Вредоносный макрос в документах Microsoft Word обходит обнаружение


Vredonosniy macros wordИсследователем из компании SentinelOne был обнаружен документ Microsoft Word, содержащий вредоносный макрос, который способен противостоять механизму обнаружения.

В частности, вредонос проверяет историю недавно открытых документов Word и анализирует систему на наличие виртуальных машин. Если они присутствуют или на компьютере не открывались файлы Word, программа не демонстрирует никакой вредоносной активности. Также зловред проверяет IP-адрес пользователя на предмет соответствия IP-адресам, связанным с различными хостинговыми и антивирусными компаниями.

 

По словам исследователя, зачастую большинство пользователей открывают на компьютере несколько документов.
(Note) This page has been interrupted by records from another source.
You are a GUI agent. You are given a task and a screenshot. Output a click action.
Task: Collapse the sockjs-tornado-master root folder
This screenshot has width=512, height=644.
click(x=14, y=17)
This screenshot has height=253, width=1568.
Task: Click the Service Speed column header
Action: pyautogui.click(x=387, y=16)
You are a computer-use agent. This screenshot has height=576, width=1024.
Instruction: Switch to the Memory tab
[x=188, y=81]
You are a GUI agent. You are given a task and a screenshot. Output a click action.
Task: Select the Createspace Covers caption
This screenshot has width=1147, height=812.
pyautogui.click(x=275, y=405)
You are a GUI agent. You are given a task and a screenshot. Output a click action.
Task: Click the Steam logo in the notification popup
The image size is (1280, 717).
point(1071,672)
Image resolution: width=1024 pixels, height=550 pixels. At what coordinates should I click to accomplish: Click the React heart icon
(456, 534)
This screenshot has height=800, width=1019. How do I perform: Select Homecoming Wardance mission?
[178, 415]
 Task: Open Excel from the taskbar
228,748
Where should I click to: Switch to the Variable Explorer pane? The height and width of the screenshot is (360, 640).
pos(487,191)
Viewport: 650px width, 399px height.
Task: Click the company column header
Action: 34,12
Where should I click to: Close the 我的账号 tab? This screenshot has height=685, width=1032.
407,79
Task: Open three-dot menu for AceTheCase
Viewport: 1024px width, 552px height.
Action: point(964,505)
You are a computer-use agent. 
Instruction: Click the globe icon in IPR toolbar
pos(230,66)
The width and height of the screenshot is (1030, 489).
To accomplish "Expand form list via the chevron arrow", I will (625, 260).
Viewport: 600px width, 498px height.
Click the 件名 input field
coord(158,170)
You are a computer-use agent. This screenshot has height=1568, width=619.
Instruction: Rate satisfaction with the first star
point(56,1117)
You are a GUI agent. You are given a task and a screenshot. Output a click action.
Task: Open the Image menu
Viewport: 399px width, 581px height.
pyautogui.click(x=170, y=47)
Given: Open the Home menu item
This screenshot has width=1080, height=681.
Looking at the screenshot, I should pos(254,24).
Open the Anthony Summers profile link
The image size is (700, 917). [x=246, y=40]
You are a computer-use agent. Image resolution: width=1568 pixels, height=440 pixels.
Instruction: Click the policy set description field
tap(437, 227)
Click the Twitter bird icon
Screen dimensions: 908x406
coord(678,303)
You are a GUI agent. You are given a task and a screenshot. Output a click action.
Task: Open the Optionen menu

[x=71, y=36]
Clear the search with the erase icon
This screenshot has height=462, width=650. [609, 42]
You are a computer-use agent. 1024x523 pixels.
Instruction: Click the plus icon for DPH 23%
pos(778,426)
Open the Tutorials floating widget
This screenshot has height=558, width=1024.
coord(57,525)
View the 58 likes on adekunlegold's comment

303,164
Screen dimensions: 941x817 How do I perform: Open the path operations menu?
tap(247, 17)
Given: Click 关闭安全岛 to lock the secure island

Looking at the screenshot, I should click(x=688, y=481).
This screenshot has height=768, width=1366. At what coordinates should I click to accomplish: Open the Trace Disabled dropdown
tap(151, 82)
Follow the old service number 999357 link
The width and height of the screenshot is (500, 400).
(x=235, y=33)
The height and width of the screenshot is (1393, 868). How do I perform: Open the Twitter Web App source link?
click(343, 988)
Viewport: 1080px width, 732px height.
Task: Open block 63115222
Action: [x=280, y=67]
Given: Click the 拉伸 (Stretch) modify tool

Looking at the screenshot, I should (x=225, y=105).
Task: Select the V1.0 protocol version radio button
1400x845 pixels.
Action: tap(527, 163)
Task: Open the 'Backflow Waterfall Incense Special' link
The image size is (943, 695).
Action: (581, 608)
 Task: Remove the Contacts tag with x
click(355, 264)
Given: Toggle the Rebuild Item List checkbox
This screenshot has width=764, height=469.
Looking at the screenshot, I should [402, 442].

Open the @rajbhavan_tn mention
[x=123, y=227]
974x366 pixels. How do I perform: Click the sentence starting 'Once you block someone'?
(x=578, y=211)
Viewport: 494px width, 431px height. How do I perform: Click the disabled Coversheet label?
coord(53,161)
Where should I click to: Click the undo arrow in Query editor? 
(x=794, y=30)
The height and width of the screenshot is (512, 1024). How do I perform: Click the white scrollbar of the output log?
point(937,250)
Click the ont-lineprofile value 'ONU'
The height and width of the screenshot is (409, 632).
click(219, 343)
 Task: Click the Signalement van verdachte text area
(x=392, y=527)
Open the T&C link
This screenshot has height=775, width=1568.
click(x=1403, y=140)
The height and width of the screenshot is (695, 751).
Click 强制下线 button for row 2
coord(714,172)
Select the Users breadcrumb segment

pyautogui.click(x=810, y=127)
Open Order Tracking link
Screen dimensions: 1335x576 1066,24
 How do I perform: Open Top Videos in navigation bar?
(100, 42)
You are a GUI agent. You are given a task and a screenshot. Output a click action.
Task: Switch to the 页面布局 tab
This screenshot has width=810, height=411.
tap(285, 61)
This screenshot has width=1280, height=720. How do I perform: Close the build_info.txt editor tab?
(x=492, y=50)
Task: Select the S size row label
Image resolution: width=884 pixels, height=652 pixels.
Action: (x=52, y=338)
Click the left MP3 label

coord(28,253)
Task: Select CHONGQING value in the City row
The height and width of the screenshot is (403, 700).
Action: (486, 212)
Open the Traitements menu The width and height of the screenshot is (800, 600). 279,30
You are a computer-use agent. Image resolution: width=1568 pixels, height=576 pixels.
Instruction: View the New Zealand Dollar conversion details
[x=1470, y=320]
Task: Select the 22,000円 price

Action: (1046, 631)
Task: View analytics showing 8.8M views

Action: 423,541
Тестовые системы используют "чистые" версии операционной системы без следов активности пользователей. Виртуальные машины могут быть использованы для анализа поведения вредоносного ПО. Если вредонос достаточно умен, чтобы определить, когда тестируется на виртуальной машине, он может не проявлять подозрительную или вредоносную активность, тем самым усложняя обнаружение.

Также специалистом был проведен небольшой эксперимент, в ходе которого ему удалось активировать вредоносное ПО и проанализировать его код. Оказалось, что вредонос запускал скрипт PowerShell, загружавший кейлоггер.


Обновлено (23.09.2016 22:39)